The Fifth Season

Lafawndah

Latency  |  2020
8 / 10
par Émile  |  le 6 octobre 2020

Dans le rapport entre les littératures de l’imaginaire et la musique se joue une relation de sœurs ennemies. Mettant en scène des mondes dont les sons ne nous sont jamais parvenus, la torsion de la langue qu’elles pratiquent résonnent malgré tout comme un écho sur lequel les artistes de notre époque ne peuvent difficilement faire autrement que de se jeter. Et en attendant que les grosses productions cherchent à se gaver sur le dos de l'écrivaine afro-américaine Nora K. Jemisin, on a sauté de joie en apprenant qu’un projet musical plus indé allait investir l’univers de la triple lauréate du prix Hugo.

Dans Les Livres de la Terre Fracturée, dont La Cinquième Saison (The Fifth Season) est le premier volume, on voit plonger sur nous la catastrophe d’un monde soumis aux caprices de la terre. Dans cet univers chaotique, l’autrice nous pose sur l’épaule d’une femme que sa différence a mise au ban de la société, et qui utilisera sa force titanesque pour retrouver sa fille à travers les cendres et la glace de tout un continent.

Si la crise que vit le Père Terre qu’on arpente pendant les trois volumes laisse peu de place à la musique, le texte est rempli de sonorités.

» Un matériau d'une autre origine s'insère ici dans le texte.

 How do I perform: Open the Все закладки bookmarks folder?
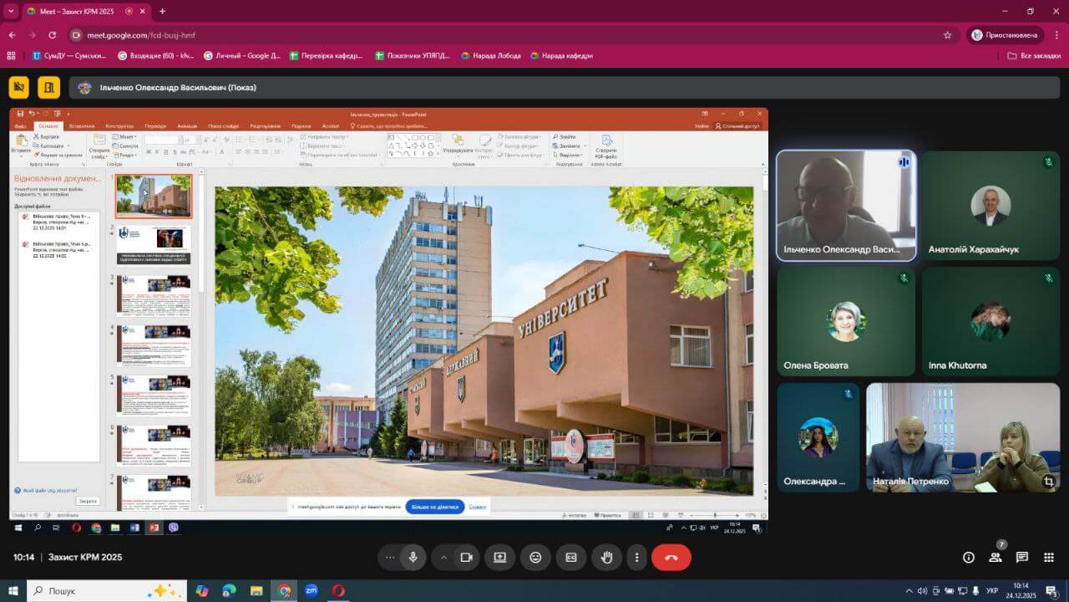click(1033, 56)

Craquements, détonations, nuées semi-organiques, cristaux aériens, tout semble se mouvoir dans le paradoxe d’une lenteur explosive. Ce n’est pourtant pas la voie de la violence qu’aura choisi Lafawndah dans son nouveau disque intitulé donc The Fifth Season. La Parisienne a décidé de construire un projet bien plus atmosphérique encore que son précédent – et très bon – Ancestor Boy. Plus minimaliste, l’album se caractérise par une partie drums discrète, laissant la place à tout une foule d’autres percussions. En résulte une musique très organique, mystérieuse, sur laquelle le travail de la voix rappelle bien plus encore que sur ses précédents projets des grands moments de la carrière de Björk.

Et si cette organicité est aussi efficace, c’est que The Fifth Season est avant tout un projet collectif. On y retrouve notamment la touche de Valentina Magaletti, moitié de feu-Tomaga (on a encore du mal à l’écrire…), qui apporte énormément en terme de matériaux percussifs, toujours aussi ludiques et innovants. Cette atmosphère vivante du bois et des grincements de roches s’accorde également à merveille avec le trombone brut de Theon Cross, camarade de Shabaka Hutchings dans le collectif Sons Of Kemet. A cette sorte de dream team de la musique indé s’est également jointe Lala &ce pour un titre qui pourrait bien devenir un classique de sa discographie. C’est que Lafawndah a su capturer toute la douceur et la sensualité de la rappeuse française pour en faire le titre le plus touchant de l’album, rappelant les amours du livre, brisées comme la roche.

Attention tout de même, si la proposition de cette joyeuse troupe est aussi audacieuse, c’est qu’elle s’inspire très librement de la trame narrative de Jemisin. Ce qu’on y trouve, c’est bien plutôt la force d’un texte capable de parler d’un monde inconnu, avec ses propres règles, et pourtant si éloquent sur les forces qui traversent le nôtre. C’est pourquoi on trouve dans les textes du disque des douleurs intérieures qui font écho à la terre brisée, ce doute sur la capacité à « se briser en mille morceaux pour satisfaire tous les désirs », mais aussi des liens sur la rage qui habite ceux et celles qu’on ne laisse vivre que dans l’adversité, comme vient le rappeler avec grande justesse le poème de Kate Tempest qui vient faire vivre « You, At The End », reprenant l’expression qui ouvre le désespoir d’Essun au début du roman.

Ce qui est certain, c’est que The Fifth Season restera une parution relativement inclassable dans cette cuvée 2020. Très attaché à un travail de la voix et à des compositions minimalistes qu’on a pourtant déjà entendues, l’ensemble donne une impression d’irréalité comme on a rarement l’occasion d’en écouter. Et c’est la principale réussite du disque comme du roman, que tous deux nous plongent dans un véritable voyage.